Friday, February 22, 2008

Teachers

Teaching has got to be one of the hardest professions. I have a dear friend who teaches middle school in eastern Texas and she has a very tough time of it. Oddly enough it isn’t the students who give her the most headaches, it’s the school administration.

I frequently read the blog of another teacher, she too is in Texas, who teaches math at the middle school level, but I think all levels are there primary through high school. She writes about her students and her trials with her own school administration.

Here’s what I’m getting from the two of them. School administrations are more concerned about students passing all the standardized tests than they are about them learning. NCLB has really created some of the stupidest priorities I’ve ever seen. Rote memorization is the call of the day rather than actual learning. It’s as if they say “Here, remember these facts” and don’t teach the actual principles behind the subject.

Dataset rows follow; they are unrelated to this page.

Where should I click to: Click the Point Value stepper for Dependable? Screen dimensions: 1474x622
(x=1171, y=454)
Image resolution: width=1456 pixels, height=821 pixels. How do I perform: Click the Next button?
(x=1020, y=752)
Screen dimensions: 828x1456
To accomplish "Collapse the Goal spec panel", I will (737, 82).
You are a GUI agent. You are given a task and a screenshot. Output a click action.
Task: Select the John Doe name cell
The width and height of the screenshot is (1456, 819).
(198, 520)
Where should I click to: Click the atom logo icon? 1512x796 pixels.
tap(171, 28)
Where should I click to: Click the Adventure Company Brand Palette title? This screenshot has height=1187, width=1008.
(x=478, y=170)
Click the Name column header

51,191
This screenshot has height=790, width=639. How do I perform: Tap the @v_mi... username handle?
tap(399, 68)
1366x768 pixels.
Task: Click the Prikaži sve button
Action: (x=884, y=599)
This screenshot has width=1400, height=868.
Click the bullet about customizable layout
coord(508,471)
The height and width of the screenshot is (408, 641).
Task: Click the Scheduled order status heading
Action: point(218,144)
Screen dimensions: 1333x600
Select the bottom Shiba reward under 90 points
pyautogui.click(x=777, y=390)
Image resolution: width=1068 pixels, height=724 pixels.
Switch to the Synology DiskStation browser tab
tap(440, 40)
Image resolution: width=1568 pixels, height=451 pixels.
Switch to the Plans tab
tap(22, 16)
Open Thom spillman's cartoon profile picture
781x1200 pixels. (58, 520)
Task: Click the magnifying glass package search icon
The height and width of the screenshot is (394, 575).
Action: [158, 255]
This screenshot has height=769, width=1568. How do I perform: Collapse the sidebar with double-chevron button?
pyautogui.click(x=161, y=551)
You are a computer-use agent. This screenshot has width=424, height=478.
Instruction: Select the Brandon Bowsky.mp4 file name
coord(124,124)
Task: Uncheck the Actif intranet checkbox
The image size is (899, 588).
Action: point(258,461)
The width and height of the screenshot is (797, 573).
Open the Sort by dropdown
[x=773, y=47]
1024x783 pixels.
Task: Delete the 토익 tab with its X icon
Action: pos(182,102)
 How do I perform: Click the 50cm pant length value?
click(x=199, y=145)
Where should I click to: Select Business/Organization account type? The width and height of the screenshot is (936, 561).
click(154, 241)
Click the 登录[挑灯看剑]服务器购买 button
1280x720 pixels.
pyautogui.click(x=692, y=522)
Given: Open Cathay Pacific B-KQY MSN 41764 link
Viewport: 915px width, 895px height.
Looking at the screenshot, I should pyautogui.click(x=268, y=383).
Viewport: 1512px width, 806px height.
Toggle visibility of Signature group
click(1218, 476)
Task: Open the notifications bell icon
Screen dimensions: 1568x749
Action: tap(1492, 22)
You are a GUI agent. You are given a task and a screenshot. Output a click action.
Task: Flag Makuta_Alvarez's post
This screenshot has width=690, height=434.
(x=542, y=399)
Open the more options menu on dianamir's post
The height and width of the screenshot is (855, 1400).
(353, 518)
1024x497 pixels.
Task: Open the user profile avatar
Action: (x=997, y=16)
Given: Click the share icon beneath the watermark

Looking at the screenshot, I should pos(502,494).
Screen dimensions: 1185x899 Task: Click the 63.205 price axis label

NCLB will cripple our children if it’s left to stand the way it is.

I want to believe that Bush really wanted to improve the quality of education in this country but this law is stupid!! It is ineffective and has created a type of teaching that is disgraceful. Students are no longer learning critical thinking, and it isn’t because the teachers aren’t capable of teaching it, or don’t want to teach it, they are prohibited from teaching it. Administrations are so focused on the test scores that enable Federal funding that they have completely thrown what’s good for the students out the window.

I have seen teachers who shouldn’t be teaching as well. I don’t mean that ALL teachers are not being allowed to do their jobs. I have seen teachers yell and scream at students. I have seen them send them out of their classrooms after having called them rude names. I have even heard a teacher call a student stupid. None of this is acceptable. I stopped tutoring a child because of the way the teacher who was using part of the library was speaking so harshly to the students.

I know teaching is a difficult job. Between disinterested students and parents, administrators who may have never taught in a classroom, and policies focused on rote learning there is little reward or thanks. However, I hear them talk about what a student said, or how a parent told them that their class was their child’s favorite and they just burst with light. It is a wonderful thing to see.

I wish everyone would take just a moment to tell their child’s student thank you, and mean it. That teacher would then burst with light too.